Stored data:
'''
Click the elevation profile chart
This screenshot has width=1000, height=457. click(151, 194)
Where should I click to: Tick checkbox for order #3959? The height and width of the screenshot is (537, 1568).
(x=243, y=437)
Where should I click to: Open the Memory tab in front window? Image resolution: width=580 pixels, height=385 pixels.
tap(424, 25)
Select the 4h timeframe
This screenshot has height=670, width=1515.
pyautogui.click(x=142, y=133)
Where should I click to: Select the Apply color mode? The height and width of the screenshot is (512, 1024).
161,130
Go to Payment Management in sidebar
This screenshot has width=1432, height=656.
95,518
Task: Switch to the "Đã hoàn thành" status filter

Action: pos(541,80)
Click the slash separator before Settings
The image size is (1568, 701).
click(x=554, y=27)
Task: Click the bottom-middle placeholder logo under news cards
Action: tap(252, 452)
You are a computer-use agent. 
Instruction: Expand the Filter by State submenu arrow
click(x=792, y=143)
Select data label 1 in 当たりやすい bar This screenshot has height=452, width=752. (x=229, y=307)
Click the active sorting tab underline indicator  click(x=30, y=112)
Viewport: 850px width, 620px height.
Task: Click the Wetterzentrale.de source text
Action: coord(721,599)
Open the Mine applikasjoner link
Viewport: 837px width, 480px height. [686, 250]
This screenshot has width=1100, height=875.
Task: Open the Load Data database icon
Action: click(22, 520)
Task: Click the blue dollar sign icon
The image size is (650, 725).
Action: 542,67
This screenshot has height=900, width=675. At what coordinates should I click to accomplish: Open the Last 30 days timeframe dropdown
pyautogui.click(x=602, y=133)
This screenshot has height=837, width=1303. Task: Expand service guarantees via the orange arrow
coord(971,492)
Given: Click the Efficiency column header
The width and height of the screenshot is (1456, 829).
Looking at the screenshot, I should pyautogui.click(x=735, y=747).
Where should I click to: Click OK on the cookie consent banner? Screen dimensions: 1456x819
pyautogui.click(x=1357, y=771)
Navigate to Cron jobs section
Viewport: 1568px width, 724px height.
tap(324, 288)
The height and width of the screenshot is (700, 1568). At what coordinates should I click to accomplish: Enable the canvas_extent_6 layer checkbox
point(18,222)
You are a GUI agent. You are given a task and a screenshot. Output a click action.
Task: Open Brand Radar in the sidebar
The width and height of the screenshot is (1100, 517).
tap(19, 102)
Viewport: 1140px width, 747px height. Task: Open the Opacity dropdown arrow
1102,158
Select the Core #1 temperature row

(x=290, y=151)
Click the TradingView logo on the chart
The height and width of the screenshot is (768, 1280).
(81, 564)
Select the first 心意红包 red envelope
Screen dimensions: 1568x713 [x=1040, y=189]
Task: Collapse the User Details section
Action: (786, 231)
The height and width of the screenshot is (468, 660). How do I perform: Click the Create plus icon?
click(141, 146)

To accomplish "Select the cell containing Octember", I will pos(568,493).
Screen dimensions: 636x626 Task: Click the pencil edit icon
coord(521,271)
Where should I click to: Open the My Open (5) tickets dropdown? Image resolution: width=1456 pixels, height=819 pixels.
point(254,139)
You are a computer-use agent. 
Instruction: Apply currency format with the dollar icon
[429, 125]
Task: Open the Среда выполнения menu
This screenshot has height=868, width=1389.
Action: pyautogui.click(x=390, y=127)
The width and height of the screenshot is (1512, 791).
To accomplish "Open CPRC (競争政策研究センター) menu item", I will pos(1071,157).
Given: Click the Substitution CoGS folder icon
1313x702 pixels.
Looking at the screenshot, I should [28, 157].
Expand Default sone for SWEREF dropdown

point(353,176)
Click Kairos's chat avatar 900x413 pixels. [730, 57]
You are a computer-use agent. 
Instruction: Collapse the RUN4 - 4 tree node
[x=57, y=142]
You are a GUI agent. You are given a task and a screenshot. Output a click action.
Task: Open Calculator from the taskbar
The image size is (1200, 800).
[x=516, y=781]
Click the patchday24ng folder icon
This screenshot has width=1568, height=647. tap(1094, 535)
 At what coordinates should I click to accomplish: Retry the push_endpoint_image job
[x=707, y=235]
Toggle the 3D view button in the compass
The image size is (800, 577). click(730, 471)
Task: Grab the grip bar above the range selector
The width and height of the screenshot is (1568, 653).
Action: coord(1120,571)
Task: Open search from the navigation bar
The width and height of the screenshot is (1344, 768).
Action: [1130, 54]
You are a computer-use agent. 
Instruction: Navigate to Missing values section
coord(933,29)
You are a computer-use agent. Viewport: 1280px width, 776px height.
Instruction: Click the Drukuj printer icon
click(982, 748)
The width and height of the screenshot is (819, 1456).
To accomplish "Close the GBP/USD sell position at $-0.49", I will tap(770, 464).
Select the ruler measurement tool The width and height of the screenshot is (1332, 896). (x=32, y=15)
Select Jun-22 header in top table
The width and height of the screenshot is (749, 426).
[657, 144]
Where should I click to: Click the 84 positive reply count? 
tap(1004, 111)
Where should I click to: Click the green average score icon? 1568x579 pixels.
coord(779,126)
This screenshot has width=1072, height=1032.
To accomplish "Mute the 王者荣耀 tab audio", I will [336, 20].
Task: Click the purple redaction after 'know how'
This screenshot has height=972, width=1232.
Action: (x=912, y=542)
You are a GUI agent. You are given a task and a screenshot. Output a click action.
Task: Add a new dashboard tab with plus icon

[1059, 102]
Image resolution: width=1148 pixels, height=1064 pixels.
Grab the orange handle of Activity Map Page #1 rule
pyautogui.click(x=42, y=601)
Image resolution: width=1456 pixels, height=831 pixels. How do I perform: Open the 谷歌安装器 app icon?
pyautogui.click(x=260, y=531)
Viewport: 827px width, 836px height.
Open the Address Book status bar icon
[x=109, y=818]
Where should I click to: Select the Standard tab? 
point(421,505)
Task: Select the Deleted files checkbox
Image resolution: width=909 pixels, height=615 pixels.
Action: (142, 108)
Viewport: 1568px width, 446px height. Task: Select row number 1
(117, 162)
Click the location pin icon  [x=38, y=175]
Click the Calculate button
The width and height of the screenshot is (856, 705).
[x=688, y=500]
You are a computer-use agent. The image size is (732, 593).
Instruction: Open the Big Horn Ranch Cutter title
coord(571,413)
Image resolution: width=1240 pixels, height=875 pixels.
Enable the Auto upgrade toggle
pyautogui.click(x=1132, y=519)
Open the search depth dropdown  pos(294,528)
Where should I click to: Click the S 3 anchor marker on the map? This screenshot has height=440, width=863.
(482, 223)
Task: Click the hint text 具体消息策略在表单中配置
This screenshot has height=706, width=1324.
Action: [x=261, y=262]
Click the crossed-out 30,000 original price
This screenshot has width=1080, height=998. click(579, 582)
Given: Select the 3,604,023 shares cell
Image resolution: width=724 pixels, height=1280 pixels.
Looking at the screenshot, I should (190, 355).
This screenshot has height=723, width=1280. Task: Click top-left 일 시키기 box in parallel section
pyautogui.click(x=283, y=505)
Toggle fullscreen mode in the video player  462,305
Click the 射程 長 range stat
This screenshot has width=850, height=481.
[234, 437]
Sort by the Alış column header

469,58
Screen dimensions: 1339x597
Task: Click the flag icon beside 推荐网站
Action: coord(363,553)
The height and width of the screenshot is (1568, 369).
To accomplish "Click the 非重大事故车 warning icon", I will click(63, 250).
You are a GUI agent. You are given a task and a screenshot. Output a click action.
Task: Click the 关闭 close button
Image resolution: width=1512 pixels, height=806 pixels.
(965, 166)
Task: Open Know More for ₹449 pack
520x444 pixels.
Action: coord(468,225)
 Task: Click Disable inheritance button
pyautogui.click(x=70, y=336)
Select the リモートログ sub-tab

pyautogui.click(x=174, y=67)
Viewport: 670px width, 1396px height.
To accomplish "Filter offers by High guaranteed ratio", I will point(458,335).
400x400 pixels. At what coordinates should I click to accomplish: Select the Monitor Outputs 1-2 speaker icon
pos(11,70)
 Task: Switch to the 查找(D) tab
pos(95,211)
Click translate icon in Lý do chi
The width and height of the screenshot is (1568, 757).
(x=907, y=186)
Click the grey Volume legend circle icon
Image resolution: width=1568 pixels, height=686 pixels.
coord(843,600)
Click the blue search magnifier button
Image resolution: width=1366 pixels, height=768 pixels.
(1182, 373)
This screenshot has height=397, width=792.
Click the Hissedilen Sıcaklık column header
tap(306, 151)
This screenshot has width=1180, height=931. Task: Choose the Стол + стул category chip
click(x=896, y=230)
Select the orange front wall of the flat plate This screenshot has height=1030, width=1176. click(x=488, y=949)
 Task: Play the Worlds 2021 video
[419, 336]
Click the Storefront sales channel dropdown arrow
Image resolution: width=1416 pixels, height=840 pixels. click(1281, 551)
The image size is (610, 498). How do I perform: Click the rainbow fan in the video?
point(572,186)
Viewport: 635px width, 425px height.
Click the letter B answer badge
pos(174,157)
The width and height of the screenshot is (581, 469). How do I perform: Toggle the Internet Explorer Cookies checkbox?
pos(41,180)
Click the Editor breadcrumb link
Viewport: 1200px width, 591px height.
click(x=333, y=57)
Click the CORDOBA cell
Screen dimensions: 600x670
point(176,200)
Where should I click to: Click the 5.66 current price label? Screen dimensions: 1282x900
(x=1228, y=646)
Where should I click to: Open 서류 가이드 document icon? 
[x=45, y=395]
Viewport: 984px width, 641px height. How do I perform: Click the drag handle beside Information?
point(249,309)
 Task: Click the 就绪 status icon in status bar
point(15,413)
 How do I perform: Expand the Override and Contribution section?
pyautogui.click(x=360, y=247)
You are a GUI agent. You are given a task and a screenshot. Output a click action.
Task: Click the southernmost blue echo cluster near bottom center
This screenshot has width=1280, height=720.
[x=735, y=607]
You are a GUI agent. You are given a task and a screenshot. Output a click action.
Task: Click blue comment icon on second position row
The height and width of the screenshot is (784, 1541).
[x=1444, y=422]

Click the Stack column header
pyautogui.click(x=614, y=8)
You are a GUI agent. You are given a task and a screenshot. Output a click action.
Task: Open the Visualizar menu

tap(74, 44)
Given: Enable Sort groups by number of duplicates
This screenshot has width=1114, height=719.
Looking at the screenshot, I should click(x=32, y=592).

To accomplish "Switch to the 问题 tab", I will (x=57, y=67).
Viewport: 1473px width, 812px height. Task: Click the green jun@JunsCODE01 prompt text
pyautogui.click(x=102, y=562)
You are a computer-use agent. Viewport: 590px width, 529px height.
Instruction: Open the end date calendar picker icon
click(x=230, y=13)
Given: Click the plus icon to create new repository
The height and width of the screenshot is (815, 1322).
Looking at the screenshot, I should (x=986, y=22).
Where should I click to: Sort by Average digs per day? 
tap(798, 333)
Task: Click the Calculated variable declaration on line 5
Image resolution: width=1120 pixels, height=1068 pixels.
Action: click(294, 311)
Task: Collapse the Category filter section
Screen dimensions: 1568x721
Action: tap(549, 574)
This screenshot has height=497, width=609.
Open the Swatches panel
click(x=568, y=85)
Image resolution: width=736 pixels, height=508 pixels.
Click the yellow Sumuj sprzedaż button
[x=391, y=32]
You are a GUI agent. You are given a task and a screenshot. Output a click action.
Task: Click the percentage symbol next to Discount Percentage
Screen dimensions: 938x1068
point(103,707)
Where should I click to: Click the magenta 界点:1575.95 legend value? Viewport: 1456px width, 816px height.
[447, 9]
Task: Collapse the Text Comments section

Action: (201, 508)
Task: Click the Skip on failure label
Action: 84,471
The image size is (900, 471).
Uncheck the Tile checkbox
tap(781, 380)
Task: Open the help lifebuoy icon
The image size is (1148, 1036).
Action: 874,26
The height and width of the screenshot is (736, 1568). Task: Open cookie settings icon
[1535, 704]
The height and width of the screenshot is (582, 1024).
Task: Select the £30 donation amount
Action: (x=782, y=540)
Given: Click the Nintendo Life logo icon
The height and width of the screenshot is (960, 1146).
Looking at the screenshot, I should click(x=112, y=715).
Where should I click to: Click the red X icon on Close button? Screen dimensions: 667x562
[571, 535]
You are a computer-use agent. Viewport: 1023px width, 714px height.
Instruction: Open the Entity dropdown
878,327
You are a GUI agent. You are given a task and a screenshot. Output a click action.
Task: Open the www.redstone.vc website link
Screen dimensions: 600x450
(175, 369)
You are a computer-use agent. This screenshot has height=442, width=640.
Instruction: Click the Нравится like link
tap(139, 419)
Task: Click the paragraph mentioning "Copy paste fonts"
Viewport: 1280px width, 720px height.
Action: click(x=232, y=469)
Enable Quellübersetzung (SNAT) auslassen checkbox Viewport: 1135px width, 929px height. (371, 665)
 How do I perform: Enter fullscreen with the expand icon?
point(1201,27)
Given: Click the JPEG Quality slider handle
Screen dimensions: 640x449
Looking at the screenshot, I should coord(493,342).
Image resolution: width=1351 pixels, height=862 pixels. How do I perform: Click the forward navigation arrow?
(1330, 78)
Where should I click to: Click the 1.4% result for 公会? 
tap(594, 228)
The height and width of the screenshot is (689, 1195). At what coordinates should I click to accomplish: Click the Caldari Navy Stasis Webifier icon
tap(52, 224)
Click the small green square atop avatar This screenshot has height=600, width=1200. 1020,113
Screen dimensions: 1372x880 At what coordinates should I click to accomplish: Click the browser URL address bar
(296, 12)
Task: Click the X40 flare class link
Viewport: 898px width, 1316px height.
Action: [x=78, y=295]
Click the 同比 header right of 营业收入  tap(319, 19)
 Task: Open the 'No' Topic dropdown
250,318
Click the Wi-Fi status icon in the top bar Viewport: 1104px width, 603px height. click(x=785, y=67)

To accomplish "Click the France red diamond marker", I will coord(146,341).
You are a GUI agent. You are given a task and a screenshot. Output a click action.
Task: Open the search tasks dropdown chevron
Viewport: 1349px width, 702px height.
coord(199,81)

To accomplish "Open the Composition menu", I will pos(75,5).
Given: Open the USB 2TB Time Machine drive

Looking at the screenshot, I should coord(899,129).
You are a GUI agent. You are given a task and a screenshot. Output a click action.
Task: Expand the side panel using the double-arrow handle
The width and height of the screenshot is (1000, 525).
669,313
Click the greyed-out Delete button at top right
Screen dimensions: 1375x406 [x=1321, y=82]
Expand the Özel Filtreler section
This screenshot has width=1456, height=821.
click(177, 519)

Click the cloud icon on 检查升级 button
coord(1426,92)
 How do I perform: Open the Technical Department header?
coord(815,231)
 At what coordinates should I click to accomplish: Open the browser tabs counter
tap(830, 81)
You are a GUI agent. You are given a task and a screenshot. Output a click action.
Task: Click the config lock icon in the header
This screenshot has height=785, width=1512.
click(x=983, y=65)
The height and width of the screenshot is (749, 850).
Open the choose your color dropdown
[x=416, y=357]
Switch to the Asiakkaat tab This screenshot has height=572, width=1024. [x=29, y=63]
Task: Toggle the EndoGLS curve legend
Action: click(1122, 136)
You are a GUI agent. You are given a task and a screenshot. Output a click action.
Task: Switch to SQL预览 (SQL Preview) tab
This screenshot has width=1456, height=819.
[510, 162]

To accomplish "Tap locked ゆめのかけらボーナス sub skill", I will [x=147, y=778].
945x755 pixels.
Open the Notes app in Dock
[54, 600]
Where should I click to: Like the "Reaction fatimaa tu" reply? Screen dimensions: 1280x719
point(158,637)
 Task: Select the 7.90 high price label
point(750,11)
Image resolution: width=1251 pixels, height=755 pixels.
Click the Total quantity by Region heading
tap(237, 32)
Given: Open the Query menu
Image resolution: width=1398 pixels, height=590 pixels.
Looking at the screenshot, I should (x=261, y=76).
'''
§ **What you should do**
Print the lines above from the one with "Expand Default sone for SWEREF dropdown" through the one with "Select Jun-22 header in top table", both included, exactly as written and nothing more.

§ **Solution to this exercise**
Expand Default sone for SWEREF dropdown

point(353,176)
Click Kairos's chat avatar 900x413 pixels. [730, 57]
You are a computer-use agent. 
Instruction: Collapse the RUN4 - 4 tree node
[x=57, y=142]
You are a GUI agent. You are given a task and a screenshot. Output a click action.
Task: Open Calculator from the taskbar
The image size is (1200, 800).
[x=516, y=781]
Click the patchday24ng folder icon
This screenshot has width=1568, height=647. tap(1094, 535)
 At what coordinates should I click to accomplish: Retry the push_endpoint_image job
[x=707, y=235]
Toggle the 3D view button in the compass
The image size is (800, 577). click(730, 471)
Task: Grab the grip bar above the range selector
The width and height of the screenshot is (1568, 653).
Action: coord(1120,571)
Task: Open search from the navigation bar
The width and height of the screenshot is (1344, 768).
Action: [1130, 54]
You are a computer-use agent. 
Instruction: Navigate to Missing values section
coord(933,29)
You are a computer-use agent. Viewport: 1280px width, 776px height.
Instruction: Click the Drukuj printer icon
click(982, 748)
The width and height of the screenshot is (819, 1456).
To accomplish "Close the GBP/USD sell position at $-0.49", I will tap(770, 464).
Select the ruler measurement tool The width and height of the screenshot is (1332, 896). (x=32, y=15)
Select Jun-22 header in top table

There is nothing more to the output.